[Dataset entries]
• • •
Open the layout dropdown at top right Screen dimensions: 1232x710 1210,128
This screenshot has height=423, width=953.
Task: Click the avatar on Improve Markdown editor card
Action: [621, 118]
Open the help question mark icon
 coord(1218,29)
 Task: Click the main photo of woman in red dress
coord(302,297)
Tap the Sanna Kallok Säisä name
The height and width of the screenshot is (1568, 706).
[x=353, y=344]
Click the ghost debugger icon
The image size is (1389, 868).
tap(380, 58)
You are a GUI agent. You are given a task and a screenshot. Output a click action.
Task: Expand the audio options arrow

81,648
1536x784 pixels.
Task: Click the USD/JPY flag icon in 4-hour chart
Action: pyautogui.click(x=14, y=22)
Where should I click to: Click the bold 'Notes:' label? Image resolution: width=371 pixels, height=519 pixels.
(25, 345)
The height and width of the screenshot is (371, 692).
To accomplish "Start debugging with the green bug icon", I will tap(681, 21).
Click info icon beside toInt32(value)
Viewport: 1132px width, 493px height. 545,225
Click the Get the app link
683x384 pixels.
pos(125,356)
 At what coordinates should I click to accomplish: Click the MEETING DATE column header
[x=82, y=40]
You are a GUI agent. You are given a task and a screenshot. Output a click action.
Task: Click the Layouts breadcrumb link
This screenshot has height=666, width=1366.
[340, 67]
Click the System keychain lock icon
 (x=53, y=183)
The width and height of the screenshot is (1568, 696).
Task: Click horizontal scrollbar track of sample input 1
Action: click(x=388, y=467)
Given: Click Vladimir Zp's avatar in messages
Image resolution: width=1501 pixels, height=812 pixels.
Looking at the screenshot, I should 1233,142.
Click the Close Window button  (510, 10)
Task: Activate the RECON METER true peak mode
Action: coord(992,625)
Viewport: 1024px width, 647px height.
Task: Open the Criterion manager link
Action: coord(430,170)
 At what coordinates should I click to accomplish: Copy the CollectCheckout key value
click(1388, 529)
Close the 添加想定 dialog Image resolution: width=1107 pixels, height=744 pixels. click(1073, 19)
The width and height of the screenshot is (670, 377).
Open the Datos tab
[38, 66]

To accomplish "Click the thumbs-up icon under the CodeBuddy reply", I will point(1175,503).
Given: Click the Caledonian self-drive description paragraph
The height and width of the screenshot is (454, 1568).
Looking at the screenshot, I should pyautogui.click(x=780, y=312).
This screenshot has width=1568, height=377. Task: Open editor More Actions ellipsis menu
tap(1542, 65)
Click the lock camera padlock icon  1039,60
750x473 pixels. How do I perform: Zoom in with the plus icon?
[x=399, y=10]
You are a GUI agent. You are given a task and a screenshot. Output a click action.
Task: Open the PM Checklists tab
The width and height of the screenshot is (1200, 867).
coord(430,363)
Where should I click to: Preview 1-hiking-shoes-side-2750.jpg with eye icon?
• • •
Exercise> Each record above needs to be given again exactly as written.

Response area>
Open the layout dropdown at top right Screen dimensions: 1232x710 1210,128
This screenshot has height=423, width=953.
Task: Click the avatar on Improve Markdown editor card
Action: [621, 118]
Open the help question mark icon
 coord(1218,29)
 Task: Click the main photo of woman in red dress
coord(302,297)
Tap the Sanna Kallok Säisä name
The height and width of the screenshot is (1568, 706).
[x=353, y=344]
Click the ghost debugger icon
The image size is (1389, 868).
tap(380, 58)
You are a GUI agent. You are given a task and a screenshot. Output a click action.
Task: Expand the audio options arrow

81,648
1536x784 pixels.
Task: Click the USD/JPY flag icon in 4-hour chart
Action: pyautogui.click(x=14, y=22)
Where should I click to: Click the bold 'Notes:' label? Image resolution: width=371 pixels, height=519 pixels.
(25, 345)
The height and width of the screenshot is (371, 692).
To accomplish "Start debugging with the green bug icon", I will tap(681, 21).
Click info icon beside toInt32(value)
Viewport: 1132px width, 493px height. 545,225
Click the Get the app link
683x384 pixels.
pos(125,356)
 At what coordinates should I click to accomplish: Click the MEETING DATE column header
[x=82, y=40]
You are a GUI agent. You are given a task and a screenshot. Output a click action.
Task: Click the Layouts breadcrumb link
This screenshot has height=666, width=1366.
[340, 67]
Click the System keychain lock icon
 (x=53, y=183)
The width and height of the screenshot is (1568, 696).
Task: Click horizontal scrollbar track of sample input 1
Action: click(x=388, y=467)
Given: Click Vladimir Zp's avatar in messages
Image resolution: width=1501 pixels, height=812 pixels.
Looking at the screenshot, I should 1233,142.
Click the Close Window button  (510, 10)
Task: Activate the RECON METER true peak mode
Action: coord(992,625)
Viewport: 1024px width, 647px height.
Task: Open the Criterion manager link
Action: coord(430,170)
 At what coordinates should I click to accomplish: Copy the CollectCheckout key value
click(1388, 529)
Close the 添加想定 dialog Image resolution: width=1107 pixels, height=744 pixels. click(1073, 19)
The width and height of the screenshot is (670, 377).
Open the Datos tab
[38, 66]

To accomplish "Click the thumbs-up icon under the CodeBuddy reply", I will point(1175,503).
Given: Click the Caledonian self-drive description paragraph
The height and width of the screenshot is (454, 1568).
Looking at the screenshot, I should pyautogui.click(x=780, y=312).
This screenshot has width=1568, height=377. Task: Open editor More Actions ellipsis menu
tap(1542, 65)
Click the lock camera padlock icon  1039,60
750x473 pixels. How do I perform: Zoom in with the plus icon?
[x=399, y=10]
You are a GUI agent. You are given a task and a screenshot. Output a click action.
Task: Open the PM Checklists tab
The width and height of the screenshot is (1200, 867).
coord(430,363)
Where should I click to: Preview 1-hiking-shoes-side-2750.jpg with eye icon?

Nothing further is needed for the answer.